# Exercise brief
Determine how many lines below contain the word "Enable", then write that number by itself.

Stored data:
Content starts
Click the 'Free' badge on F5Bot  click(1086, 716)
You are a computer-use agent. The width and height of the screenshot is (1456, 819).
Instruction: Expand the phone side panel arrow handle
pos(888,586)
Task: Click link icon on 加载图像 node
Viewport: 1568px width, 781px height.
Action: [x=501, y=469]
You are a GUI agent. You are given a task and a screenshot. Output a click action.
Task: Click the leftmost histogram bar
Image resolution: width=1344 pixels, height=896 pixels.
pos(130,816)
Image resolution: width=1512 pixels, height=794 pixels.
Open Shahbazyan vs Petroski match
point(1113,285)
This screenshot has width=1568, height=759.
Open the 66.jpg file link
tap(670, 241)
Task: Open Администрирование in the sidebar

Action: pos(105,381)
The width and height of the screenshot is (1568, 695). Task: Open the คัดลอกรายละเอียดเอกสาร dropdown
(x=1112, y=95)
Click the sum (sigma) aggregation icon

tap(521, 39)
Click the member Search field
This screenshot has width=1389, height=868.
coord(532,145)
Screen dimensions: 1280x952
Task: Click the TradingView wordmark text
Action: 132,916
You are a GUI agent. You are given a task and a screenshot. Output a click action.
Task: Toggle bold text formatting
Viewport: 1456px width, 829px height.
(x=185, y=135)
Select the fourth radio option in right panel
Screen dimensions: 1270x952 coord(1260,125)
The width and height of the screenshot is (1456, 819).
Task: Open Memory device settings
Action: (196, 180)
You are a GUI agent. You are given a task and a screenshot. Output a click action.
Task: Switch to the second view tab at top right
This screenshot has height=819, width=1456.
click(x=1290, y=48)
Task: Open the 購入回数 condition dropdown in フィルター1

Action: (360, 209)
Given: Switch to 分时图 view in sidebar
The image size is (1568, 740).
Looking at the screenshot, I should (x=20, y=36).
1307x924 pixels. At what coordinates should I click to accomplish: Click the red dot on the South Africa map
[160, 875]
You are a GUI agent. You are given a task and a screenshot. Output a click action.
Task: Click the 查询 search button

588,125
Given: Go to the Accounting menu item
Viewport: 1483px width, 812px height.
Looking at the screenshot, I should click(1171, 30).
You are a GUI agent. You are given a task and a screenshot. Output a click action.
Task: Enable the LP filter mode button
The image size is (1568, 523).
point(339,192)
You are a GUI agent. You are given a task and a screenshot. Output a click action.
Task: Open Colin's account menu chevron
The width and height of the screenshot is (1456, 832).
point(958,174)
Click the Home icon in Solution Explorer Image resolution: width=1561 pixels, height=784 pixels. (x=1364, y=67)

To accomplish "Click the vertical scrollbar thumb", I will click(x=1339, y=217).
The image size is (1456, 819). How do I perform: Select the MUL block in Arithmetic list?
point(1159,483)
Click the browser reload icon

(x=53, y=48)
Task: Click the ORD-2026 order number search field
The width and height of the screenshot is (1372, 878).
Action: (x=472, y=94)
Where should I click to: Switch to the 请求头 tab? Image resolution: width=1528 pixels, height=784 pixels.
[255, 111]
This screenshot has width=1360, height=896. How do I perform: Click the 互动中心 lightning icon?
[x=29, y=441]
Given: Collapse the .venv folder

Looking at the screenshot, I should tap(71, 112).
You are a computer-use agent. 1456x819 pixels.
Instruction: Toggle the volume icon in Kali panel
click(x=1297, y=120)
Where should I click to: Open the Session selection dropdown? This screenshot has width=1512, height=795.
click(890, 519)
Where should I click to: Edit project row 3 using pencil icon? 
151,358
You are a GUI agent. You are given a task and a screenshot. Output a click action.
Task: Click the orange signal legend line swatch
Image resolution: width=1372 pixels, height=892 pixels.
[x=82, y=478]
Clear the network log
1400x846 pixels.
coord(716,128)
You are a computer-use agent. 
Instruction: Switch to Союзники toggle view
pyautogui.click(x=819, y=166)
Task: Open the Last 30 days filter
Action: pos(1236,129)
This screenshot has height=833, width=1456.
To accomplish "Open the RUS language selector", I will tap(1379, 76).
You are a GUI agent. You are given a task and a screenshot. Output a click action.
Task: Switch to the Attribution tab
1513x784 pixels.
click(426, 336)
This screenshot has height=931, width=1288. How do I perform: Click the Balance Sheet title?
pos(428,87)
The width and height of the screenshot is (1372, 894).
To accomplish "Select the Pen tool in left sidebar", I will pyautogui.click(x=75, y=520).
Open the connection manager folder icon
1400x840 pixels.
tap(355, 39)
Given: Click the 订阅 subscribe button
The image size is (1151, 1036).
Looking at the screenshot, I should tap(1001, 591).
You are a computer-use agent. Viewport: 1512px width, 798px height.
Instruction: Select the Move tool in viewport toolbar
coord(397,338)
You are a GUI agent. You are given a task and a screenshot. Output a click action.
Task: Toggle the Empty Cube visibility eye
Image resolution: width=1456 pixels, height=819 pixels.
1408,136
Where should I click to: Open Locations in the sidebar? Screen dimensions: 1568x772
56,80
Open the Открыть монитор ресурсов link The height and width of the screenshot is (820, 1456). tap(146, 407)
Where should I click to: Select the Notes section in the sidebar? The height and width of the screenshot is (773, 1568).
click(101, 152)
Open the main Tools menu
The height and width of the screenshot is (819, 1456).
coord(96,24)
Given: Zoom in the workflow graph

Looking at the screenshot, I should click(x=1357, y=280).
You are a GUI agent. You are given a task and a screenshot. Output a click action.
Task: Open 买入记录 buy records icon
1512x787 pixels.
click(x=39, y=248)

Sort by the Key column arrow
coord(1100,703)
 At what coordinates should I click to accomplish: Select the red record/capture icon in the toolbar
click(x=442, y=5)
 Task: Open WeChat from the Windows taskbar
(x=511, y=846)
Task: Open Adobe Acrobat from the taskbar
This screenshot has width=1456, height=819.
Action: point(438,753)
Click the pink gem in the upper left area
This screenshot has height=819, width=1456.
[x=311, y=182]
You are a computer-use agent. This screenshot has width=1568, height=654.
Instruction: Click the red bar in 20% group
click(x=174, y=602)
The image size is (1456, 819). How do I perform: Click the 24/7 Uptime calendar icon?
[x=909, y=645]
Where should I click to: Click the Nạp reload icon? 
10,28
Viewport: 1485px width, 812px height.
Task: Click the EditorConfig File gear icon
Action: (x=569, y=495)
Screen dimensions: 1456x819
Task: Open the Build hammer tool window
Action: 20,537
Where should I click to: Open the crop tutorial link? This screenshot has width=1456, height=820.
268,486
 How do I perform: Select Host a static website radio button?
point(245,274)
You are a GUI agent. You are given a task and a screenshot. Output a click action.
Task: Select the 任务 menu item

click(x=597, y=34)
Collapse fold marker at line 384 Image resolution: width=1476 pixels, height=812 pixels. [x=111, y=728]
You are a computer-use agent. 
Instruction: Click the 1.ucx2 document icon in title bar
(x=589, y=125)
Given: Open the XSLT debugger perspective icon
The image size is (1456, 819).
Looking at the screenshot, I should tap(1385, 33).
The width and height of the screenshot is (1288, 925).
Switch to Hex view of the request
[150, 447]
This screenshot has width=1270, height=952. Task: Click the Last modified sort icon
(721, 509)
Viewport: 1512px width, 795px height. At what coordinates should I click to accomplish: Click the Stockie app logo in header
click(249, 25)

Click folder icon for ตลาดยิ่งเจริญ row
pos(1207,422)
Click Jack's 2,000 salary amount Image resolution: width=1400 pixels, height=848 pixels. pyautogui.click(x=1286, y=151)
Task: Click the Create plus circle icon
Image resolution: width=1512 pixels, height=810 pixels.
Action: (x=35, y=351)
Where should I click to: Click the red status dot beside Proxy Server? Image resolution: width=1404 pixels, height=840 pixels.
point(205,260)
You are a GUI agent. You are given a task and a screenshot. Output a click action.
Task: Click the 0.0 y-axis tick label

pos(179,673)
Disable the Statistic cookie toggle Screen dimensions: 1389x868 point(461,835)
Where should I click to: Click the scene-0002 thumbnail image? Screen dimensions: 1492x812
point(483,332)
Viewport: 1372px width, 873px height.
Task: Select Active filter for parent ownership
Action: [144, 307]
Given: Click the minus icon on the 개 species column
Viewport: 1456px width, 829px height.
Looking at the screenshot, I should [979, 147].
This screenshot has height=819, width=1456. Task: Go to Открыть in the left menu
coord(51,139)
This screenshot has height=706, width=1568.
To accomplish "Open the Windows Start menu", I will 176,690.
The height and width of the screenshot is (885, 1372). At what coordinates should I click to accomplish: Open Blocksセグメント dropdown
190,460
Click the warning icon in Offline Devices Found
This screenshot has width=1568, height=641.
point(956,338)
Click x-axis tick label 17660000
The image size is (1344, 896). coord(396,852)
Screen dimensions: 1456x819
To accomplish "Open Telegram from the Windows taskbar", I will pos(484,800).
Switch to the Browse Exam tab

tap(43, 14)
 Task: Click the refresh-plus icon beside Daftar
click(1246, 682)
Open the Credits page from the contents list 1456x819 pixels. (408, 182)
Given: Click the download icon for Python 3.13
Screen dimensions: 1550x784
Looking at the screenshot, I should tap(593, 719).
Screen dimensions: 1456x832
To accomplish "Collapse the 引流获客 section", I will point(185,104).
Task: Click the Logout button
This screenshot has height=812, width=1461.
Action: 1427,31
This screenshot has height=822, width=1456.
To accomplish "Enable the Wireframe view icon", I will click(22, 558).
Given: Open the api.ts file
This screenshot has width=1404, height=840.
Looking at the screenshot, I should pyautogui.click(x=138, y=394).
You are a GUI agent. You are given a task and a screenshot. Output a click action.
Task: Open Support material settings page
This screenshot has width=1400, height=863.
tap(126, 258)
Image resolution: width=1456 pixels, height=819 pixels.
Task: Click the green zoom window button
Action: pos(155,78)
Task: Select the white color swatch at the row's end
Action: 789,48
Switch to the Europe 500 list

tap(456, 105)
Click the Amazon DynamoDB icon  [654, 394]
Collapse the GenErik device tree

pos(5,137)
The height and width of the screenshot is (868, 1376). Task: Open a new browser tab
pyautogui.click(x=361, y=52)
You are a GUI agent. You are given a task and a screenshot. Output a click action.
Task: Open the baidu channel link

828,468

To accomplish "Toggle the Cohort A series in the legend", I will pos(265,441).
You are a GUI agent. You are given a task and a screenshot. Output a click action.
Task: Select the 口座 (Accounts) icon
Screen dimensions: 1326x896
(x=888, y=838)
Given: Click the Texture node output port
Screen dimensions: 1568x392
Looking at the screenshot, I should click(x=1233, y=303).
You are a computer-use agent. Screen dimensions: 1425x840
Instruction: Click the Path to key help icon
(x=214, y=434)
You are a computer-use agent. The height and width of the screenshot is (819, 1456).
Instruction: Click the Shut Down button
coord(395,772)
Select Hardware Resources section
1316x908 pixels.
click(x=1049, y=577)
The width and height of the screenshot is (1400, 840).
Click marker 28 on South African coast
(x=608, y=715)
Content ends
# Problem solution
2